#### Source data:
════════

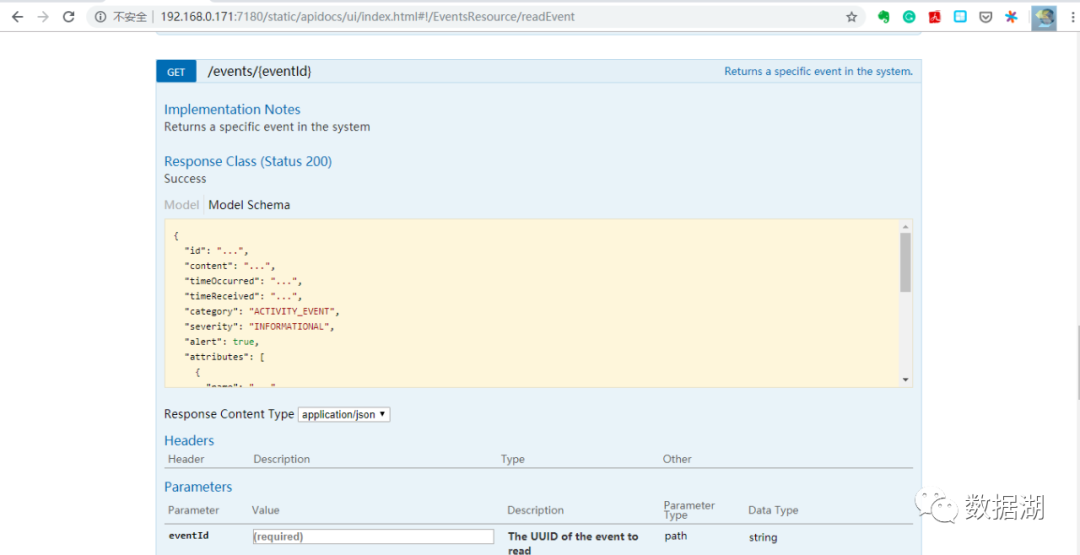Viewport: 1080px width, 555px height.
Task: Reload the page with the refresh icon
Action: 68,17
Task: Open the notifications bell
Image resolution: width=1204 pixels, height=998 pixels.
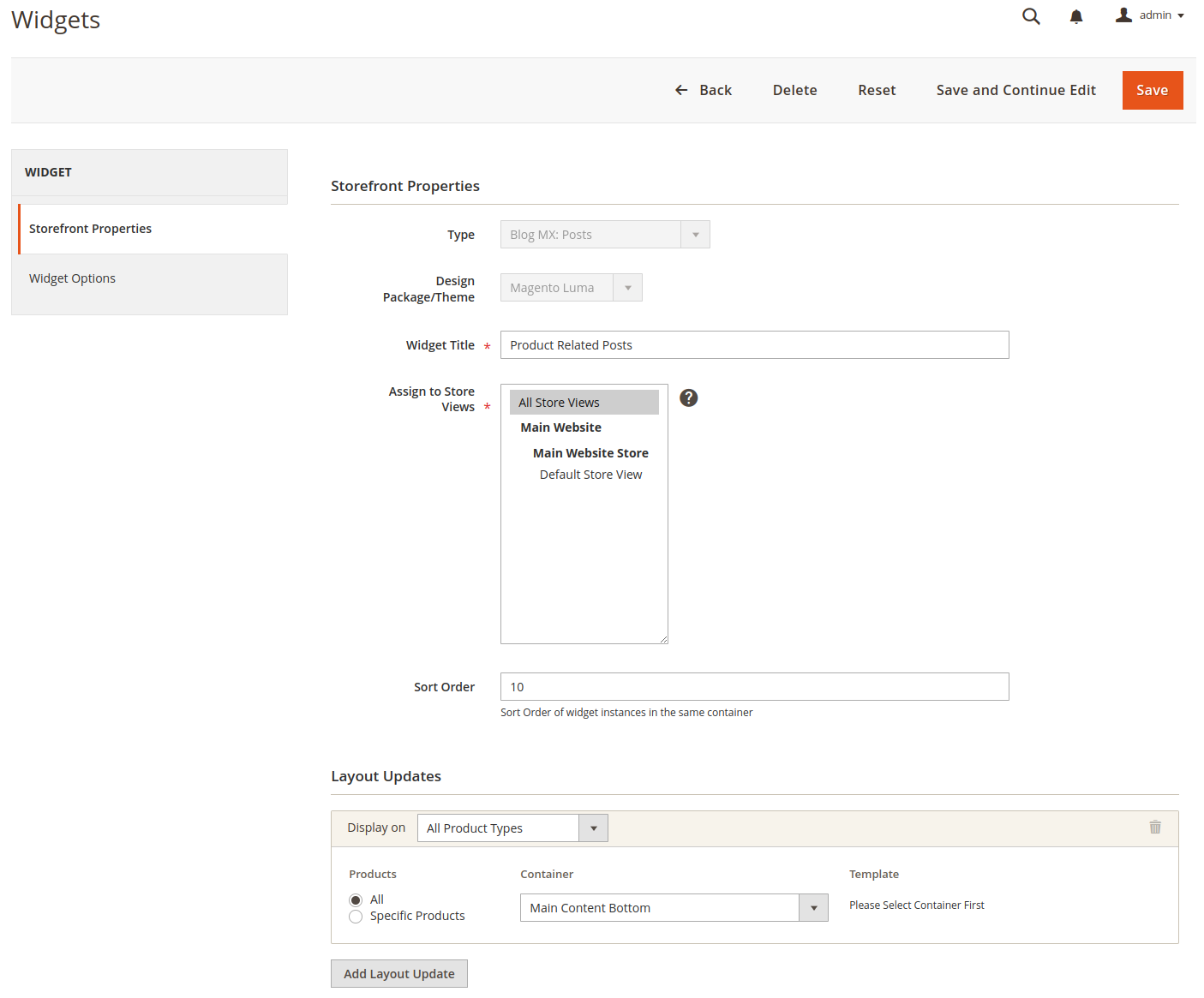Action: pyautogui.click(x=1076, y=16)
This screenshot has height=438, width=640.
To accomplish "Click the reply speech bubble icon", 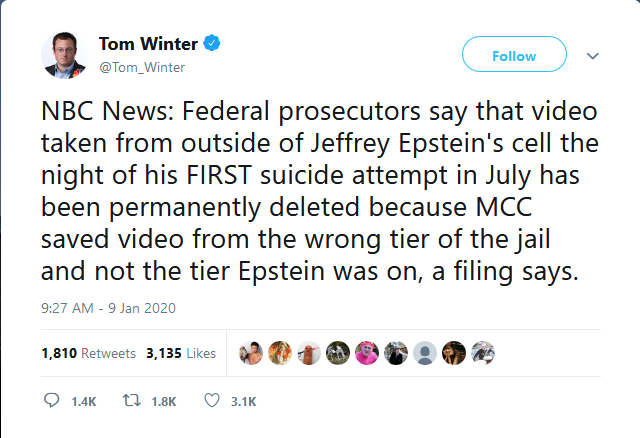I will (54, 401).
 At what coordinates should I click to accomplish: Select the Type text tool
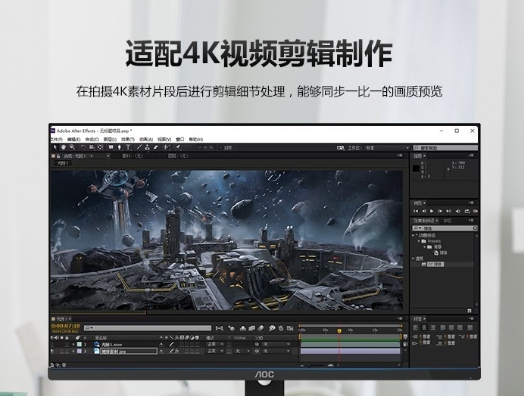[128, 147]
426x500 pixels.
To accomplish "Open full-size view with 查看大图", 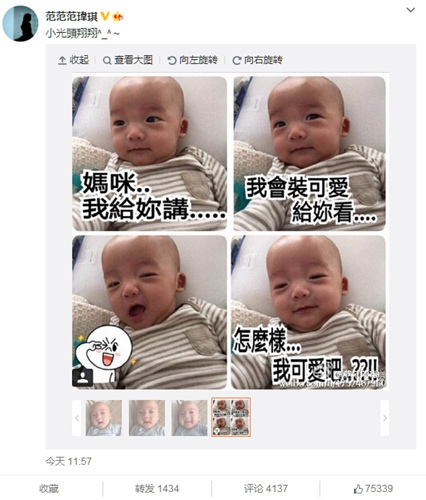I will [128, 60].
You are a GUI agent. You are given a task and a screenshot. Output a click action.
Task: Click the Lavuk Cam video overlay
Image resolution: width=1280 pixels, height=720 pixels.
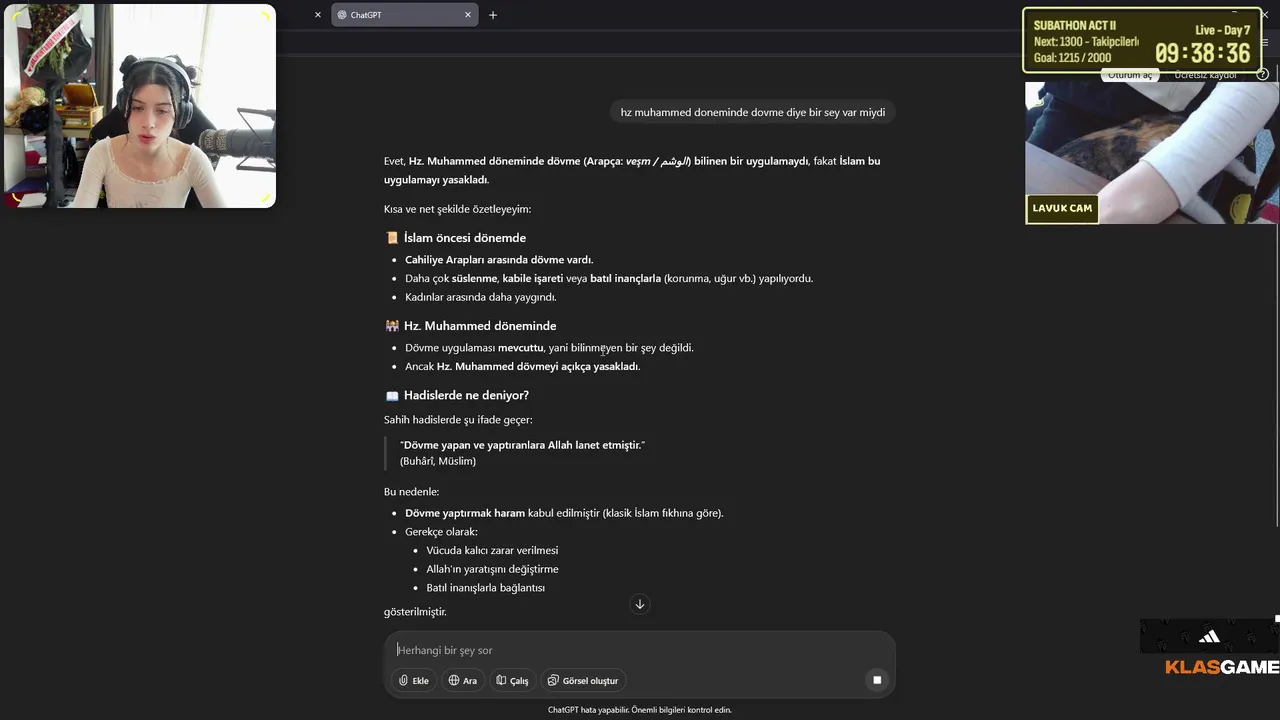(1150, 152)
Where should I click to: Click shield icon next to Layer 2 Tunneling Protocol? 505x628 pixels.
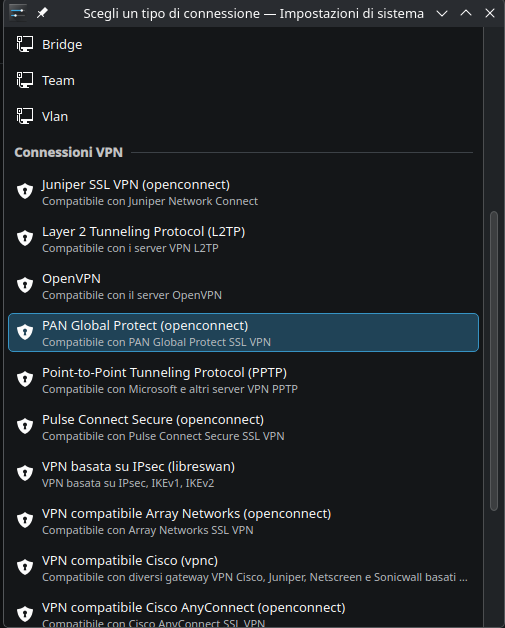(x=25, y=238)
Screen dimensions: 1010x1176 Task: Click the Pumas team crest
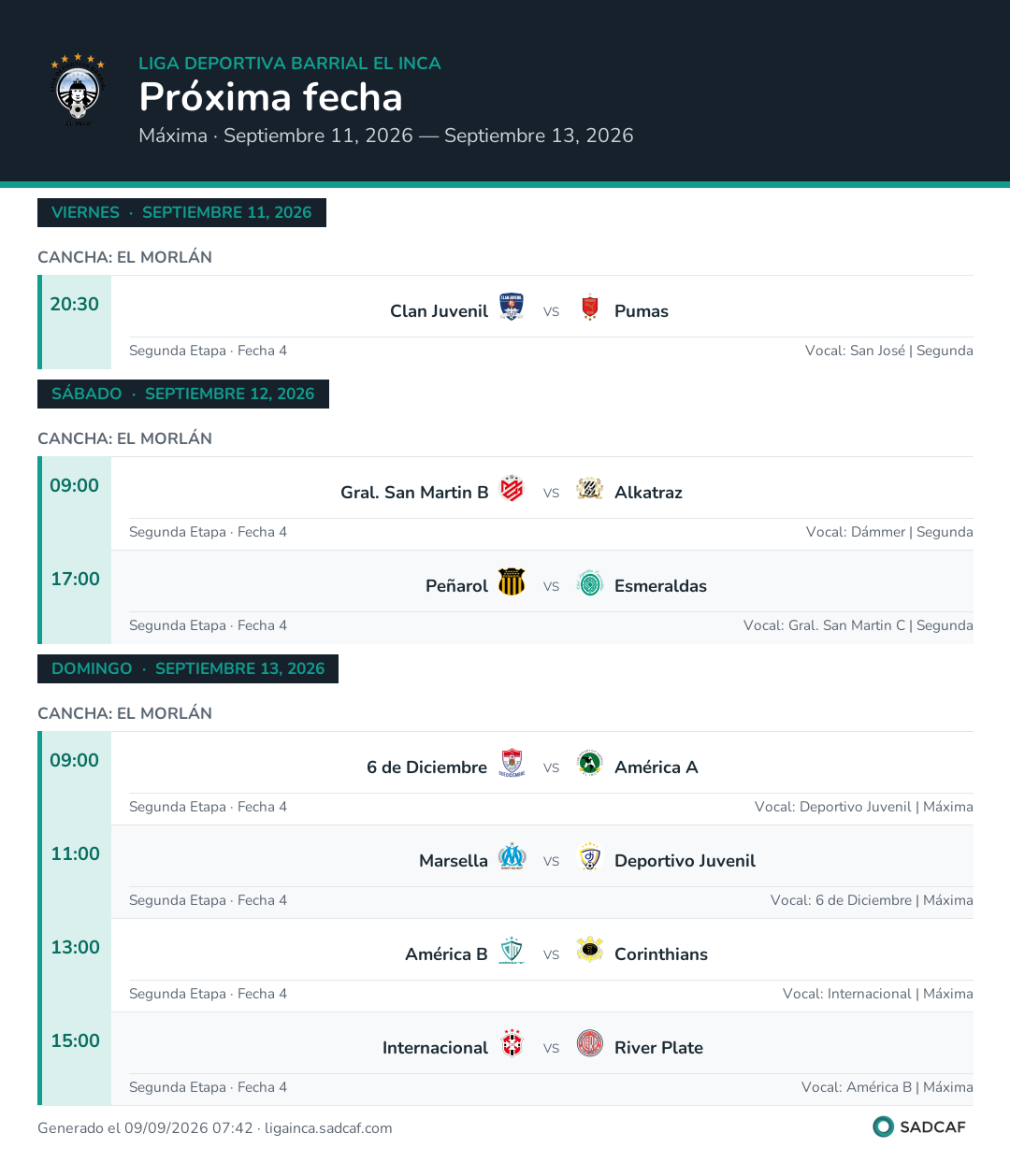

════════

#### Work instructions:
Could you retype exactly, and only, the lines running from the one with "Image resolution: width=1280" to the last line of the listing, while leaving any pictures out?

#### Task result:
Image resolution: width=1280 pixels, height=720 pixels.
(1150, 152)
Where should I click to: Click shield icon next to Layer 2 Tunneling Protocol? 505x628 pixels.
(x=25, y=238)
Screen dimensions: 1010x1176 Task: Click the Pumas team crest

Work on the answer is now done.